Sexual Function and Libido
Many people take DHEA hoping it will boost sex drive, but the evidence here is disappointing. A review of multiple studies found that DHEA generally did not improve libido, muscle function, or quality of life when used as a broad anti-aging supplement. The logic seems sound on paper (more DHEA should mean more testosterone and estrogen, which should improve desire), but clinical trials have not consistently backed this up.
One endocrinologist noted that the physiologic dose of DHEA in women is closer to 25 mg daily, not 50 mg, suggesting that the 50 mg dose may actually be supraphysiologic for women. For premenopausal women who have confirmed low DHEA sulfate levels on blood work, a trial of supplementation might be reasonable for general well-being, but expecting a dramatic libido boost is not well supported by current evidence.
Is 50 mg a Standard Dose?
Yes. The 50 mg daily dose is the most widely used and studied amount. Clinical trials have used it safely for up to two years. It’s also the dose most commonly available in supplement form, which is part of why it dominates the research landscape.

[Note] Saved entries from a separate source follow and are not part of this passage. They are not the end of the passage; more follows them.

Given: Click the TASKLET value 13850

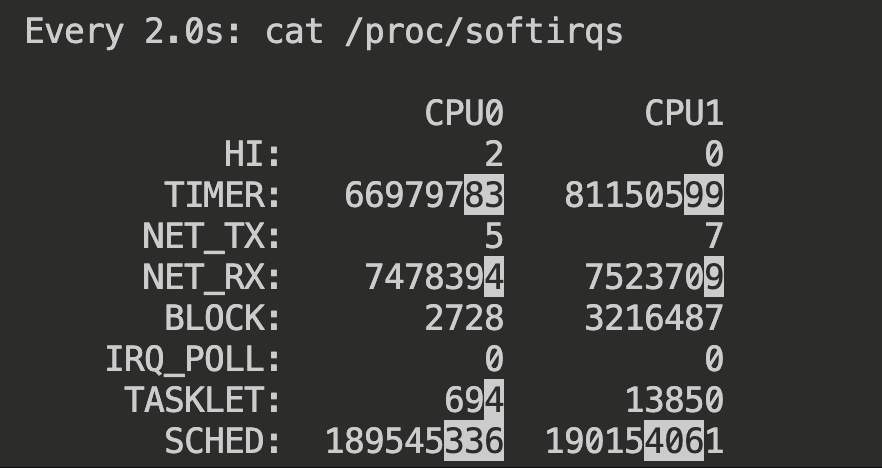Looking at the screenshot, I should tap(673, 400).
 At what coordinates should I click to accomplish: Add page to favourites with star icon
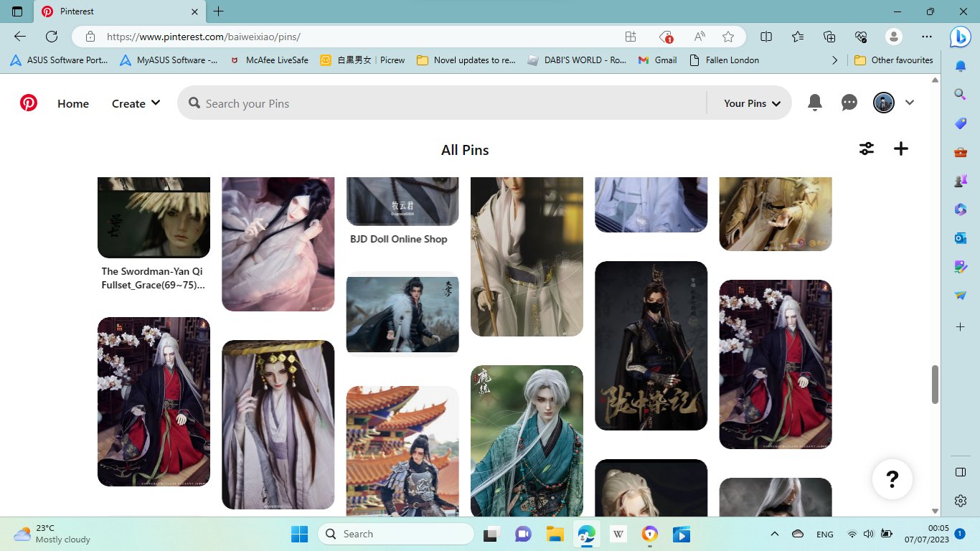point(728,37)
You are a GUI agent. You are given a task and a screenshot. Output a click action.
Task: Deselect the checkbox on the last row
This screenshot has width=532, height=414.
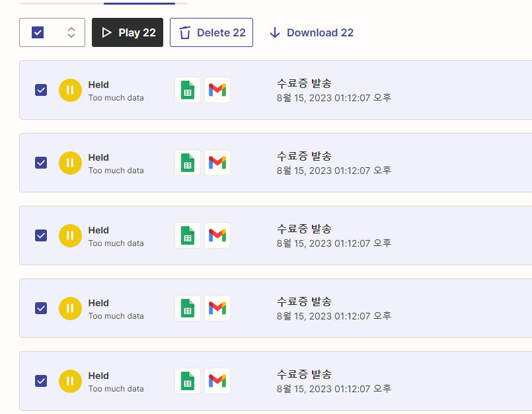(x=40, y=381)
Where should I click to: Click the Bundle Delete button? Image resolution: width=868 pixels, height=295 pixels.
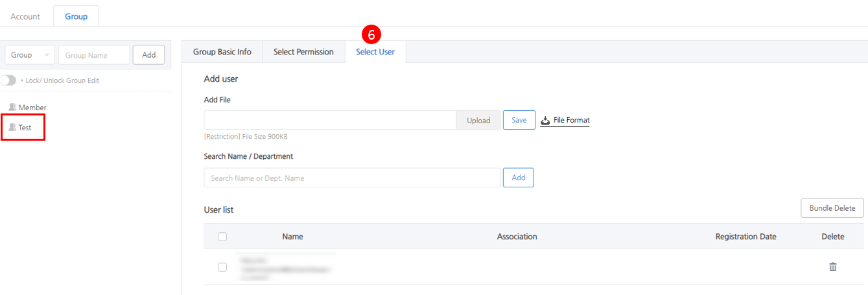tap(832, 208)
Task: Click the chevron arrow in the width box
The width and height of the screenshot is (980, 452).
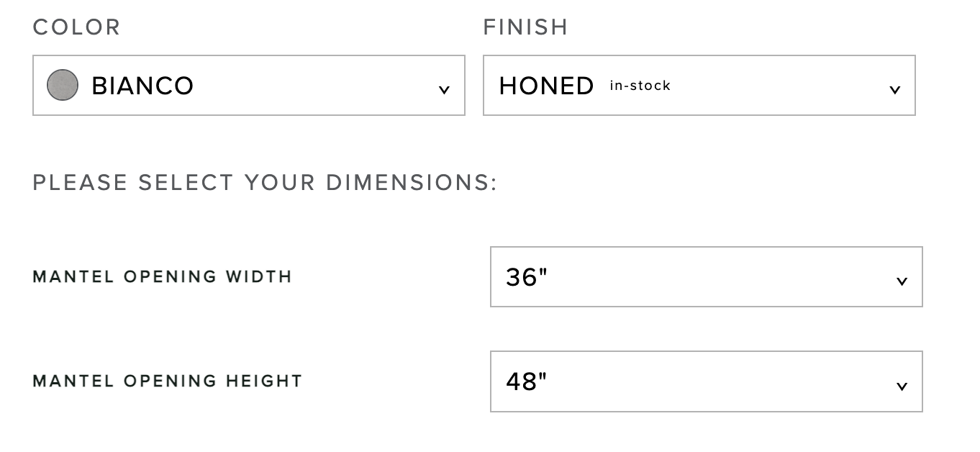Action: 902,281
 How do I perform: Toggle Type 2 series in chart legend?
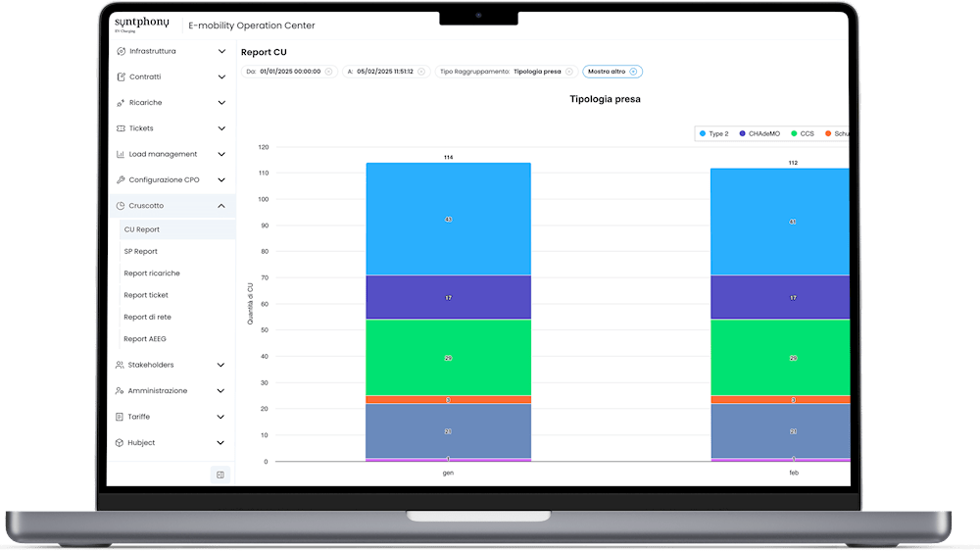coord(713,133)
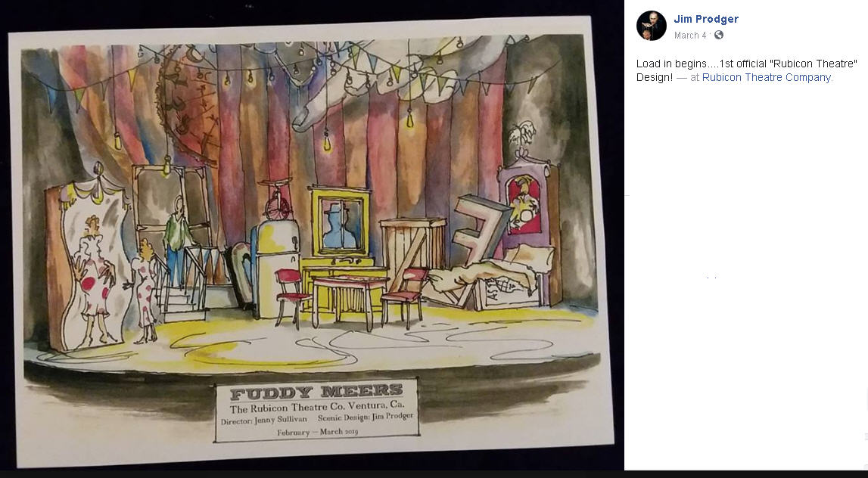Open Jim Prodger's profile picture avatar
This screenshot has width=868, height=478.
(x=651, y=26)
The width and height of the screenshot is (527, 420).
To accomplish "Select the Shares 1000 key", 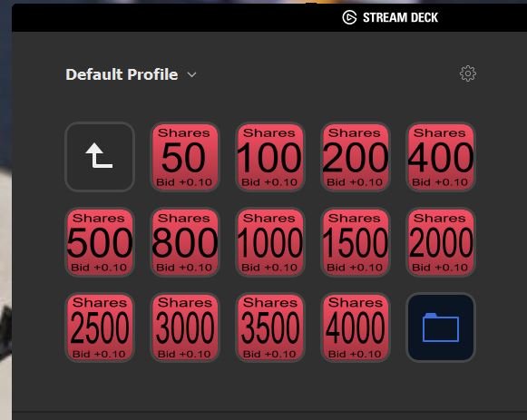I will 270,242.
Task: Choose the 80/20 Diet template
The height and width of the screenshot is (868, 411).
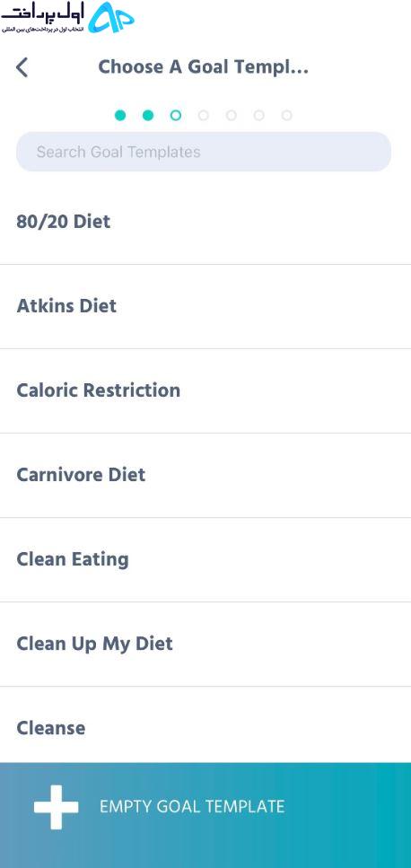Action: tap(206, 222)
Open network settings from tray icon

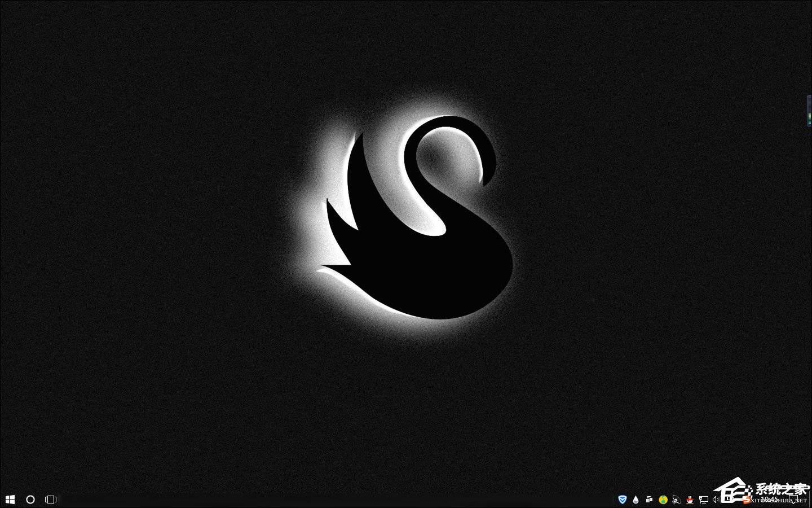704,500

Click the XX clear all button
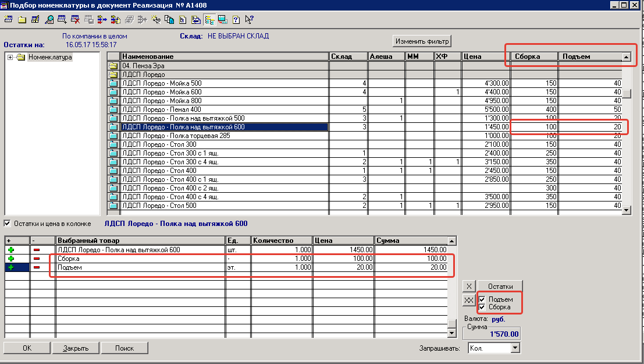click(x=468, y=300)
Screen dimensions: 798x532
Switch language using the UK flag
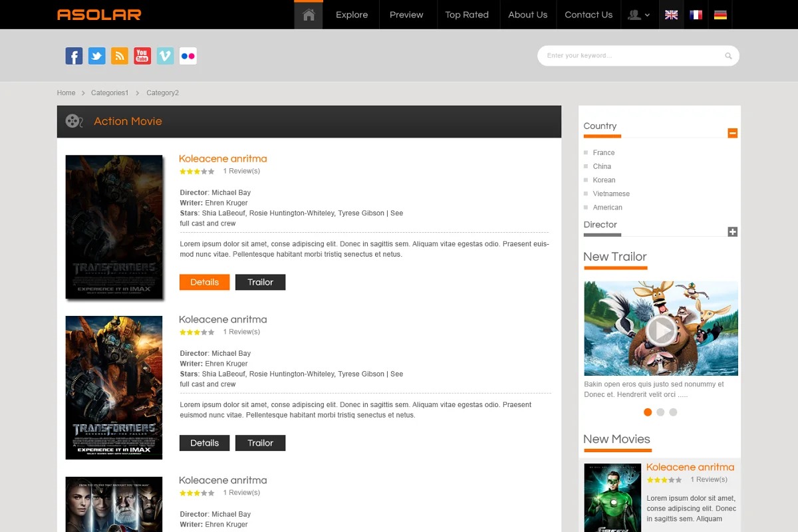coord(672,15)
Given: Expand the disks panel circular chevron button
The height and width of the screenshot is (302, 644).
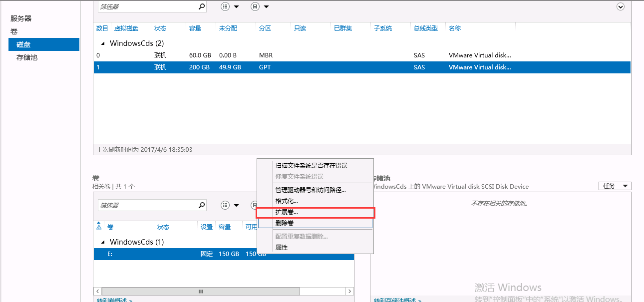Looking at the screenshot, I should click(621, 6).
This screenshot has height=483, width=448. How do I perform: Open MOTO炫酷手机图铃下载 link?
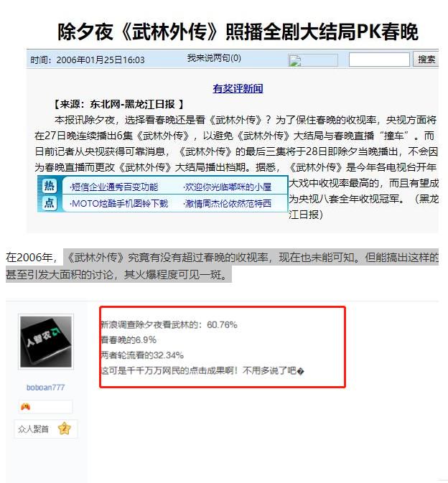[119, 204]
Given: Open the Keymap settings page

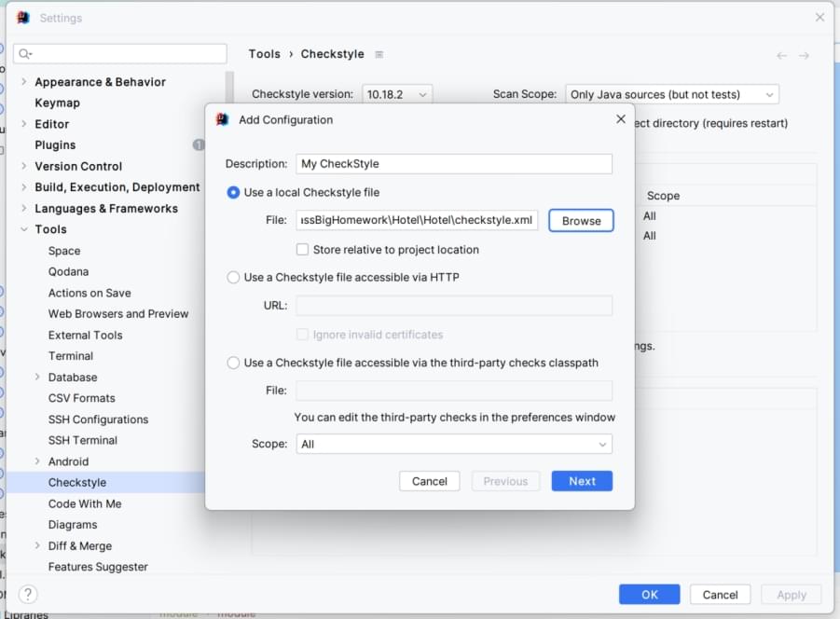Looking at the screenshot, I should pos(57,103).
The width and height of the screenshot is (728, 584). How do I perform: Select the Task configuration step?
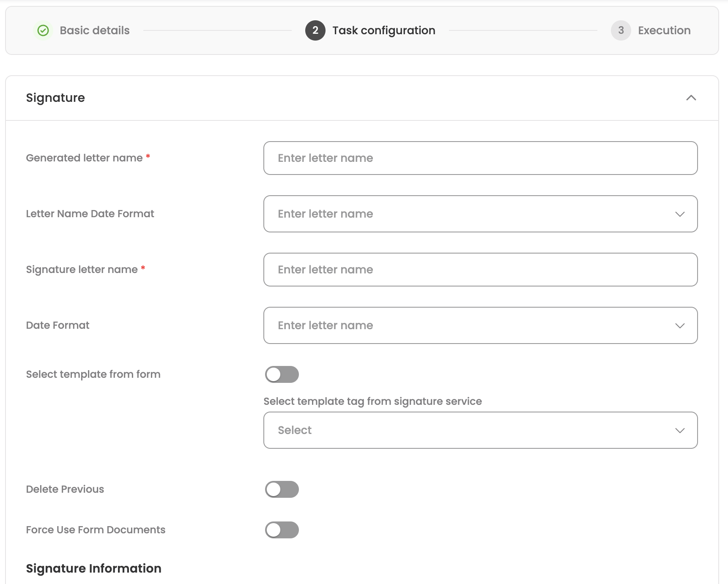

That said, 50 mg is not a one-size-fits-all number. For women, it may be higher than what the body would naturally produce, making 25 mg a more physiologically appropriate starting point. For fertility purposes, the dose is often 75 mg daily split across three doses. For depression, effective doses have ranged much higher. The key safety guideline from clinical literature is to avoid exceeding 50 to 100 mg daily, and to avoid long-term use at higher doses, because prolonged high-dose supplementation may increase the risk of hormone-sensitive conditions.
When and How to Take It
Your adrenal glands naturally produce the most DHEA between 6 AM and 8 AM, and clinical studies have consistently used morning dosing protocols, typically between 7 AM and 9 AM. Taking DHEA in the morning aligns with your body’s natural rhythm of cortisol and DHEA production, both of which peak early in the day and taper off toward evening.
DHEA is sold as an over-the-counter supplement in the United States, though it’s regulated as a prescription medication in several other countries. Because it directly raises levels of sex hormones, it can cause side effects related to those hormones: oily skin, acne, increased facial hair in women, and changes in menstrual cycles. These effects are more common at higher doses and tend to reverse when supplementation stops.